Directions —
Restate the data exactly as given and keep the pictures out.

Supplied data —
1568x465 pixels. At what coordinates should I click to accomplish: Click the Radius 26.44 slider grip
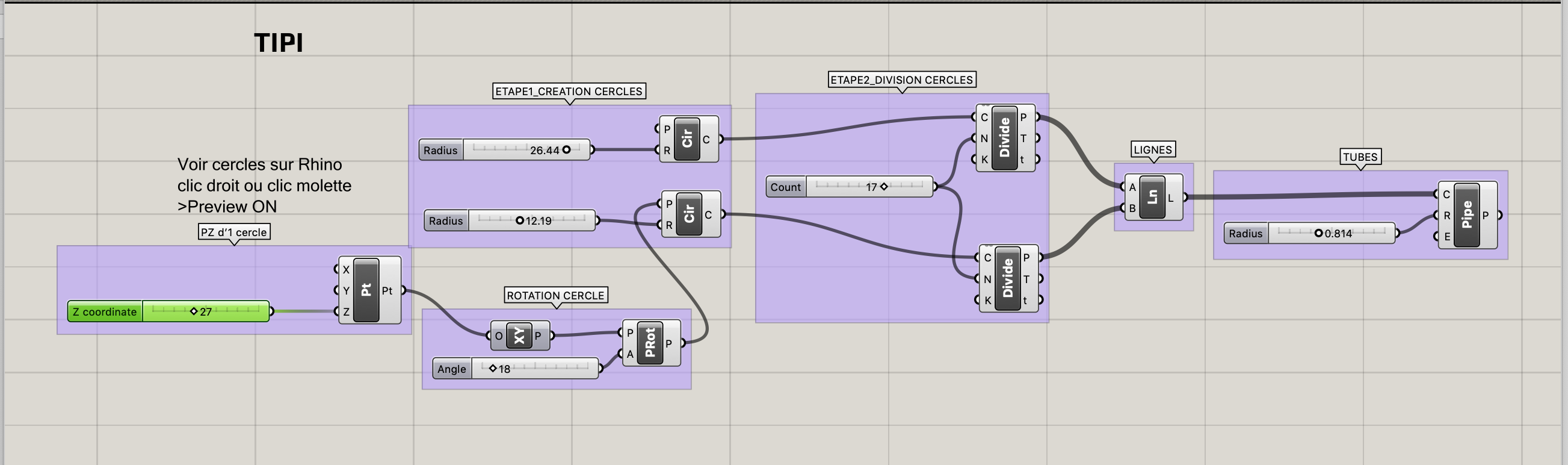point(566,150)
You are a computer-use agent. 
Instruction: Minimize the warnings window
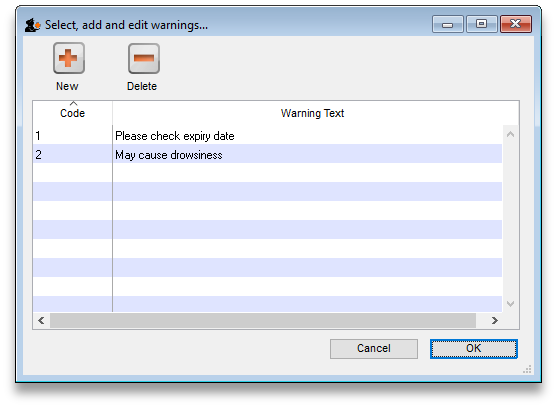click(448, 24)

Answer section —
1568x465 pixels. At what coordinates should I click to accomplish: Click the Radius 26.44 slider grip
point(566,150)
You are a computer-use agent. 
Instruction: Minimize the warnings window
click(448, 24)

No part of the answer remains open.